_Task_:
From the listing below, copy only the lines from the line that contains "Buy it now (436, 477)" to the line that contains "Swamp Cooler (653, 1291)", counting those two lines as part of the copy.

(Beginning of Provided material)

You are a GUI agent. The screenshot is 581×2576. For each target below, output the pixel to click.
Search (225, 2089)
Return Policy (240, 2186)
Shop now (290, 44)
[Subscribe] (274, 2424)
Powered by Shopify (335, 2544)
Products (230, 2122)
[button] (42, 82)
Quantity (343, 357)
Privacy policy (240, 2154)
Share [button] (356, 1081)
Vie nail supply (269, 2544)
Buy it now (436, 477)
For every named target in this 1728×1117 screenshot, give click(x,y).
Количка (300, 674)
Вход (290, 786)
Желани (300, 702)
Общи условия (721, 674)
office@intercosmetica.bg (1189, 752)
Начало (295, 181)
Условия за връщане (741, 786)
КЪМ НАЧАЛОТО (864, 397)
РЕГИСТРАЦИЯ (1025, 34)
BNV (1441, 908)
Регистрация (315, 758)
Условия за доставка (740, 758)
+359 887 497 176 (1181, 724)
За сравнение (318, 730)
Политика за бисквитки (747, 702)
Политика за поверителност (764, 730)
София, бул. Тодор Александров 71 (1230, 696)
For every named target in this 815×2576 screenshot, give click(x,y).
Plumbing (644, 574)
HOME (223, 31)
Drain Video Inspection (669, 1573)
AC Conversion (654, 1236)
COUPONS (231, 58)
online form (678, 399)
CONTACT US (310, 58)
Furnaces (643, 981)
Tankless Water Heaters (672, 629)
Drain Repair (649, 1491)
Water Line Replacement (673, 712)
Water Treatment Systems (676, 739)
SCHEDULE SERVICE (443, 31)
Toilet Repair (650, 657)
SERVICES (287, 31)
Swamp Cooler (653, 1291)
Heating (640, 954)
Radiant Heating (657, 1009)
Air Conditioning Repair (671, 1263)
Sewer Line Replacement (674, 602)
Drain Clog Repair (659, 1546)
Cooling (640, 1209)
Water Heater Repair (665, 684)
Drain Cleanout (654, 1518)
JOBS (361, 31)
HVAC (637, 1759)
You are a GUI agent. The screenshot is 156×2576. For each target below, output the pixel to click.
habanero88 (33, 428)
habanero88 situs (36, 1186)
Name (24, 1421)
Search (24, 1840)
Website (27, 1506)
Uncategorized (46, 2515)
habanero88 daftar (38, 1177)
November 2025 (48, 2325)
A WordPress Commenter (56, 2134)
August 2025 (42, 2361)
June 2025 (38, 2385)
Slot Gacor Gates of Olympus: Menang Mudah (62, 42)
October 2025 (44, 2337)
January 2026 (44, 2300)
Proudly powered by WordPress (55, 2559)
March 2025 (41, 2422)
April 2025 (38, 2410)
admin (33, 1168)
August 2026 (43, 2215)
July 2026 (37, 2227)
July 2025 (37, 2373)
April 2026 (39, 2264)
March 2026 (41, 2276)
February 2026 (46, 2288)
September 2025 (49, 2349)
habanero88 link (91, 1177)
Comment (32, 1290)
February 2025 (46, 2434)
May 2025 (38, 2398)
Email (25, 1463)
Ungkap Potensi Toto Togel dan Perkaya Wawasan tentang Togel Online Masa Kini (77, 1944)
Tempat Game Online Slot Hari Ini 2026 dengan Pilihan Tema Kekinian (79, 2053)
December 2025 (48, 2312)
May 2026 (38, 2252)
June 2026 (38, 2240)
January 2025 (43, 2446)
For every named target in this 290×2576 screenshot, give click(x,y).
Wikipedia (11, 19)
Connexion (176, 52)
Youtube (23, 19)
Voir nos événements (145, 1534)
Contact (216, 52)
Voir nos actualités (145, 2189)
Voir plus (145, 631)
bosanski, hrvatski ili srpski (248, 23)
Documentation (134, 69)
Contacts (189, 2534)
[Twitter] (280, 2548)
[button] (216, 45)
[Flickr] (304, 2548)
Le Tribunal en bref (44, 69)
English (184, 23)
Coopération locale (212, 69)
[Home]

(End of Provided material)

_Finished task_:
Buy it now (436, 477)
For every named target in this 1728×1117 screenshot, give click(x,y).
Количка (300, 674)
Вход (290, 786)
Желани (300, 702)
Общи условия (721, 674)
office@intercosmetica.bg (1189, 752)
Начало (295, 181)
Условия за връщане (741, 786)
КЪМ НАЧАЛОТО (864, 397)
РЕГИСТРАЦИЯ (1025, 34)
BNV (1441, 908)
Регистрация (315, 758)
Условия за доставка (740, 758)
+359 887 497 176 (1181, 724)
За сравнение (318, 730)
Политика за бисквитки (747, 702)
Политика за поверителност (764, 730)
София, бул. Тодор Александров 71 (1230, 696)
For every named target in this 815×2576 screenshot, give click(x,y).
Plumbing (644, 574)
HOME (223, 31)
Drain Video Inspection (669, 1573)
AC Conversion (654, 1236)
COUPONS (231, 58)
online form (678, 399)
CONTACT US (310, 58)
Furnaces (643, 981)
Tankless Water Heaters (672, 629)
Drain Repair (649, 1491)
Water Line Replacement (673, 712)
Water Treatment Systems (676, 739)
SCHEDULE SERVICE (443, 31)
Toilet Repair (650, 657)
SERVICES (287, 31)
Swamp Cooler (653, 1291)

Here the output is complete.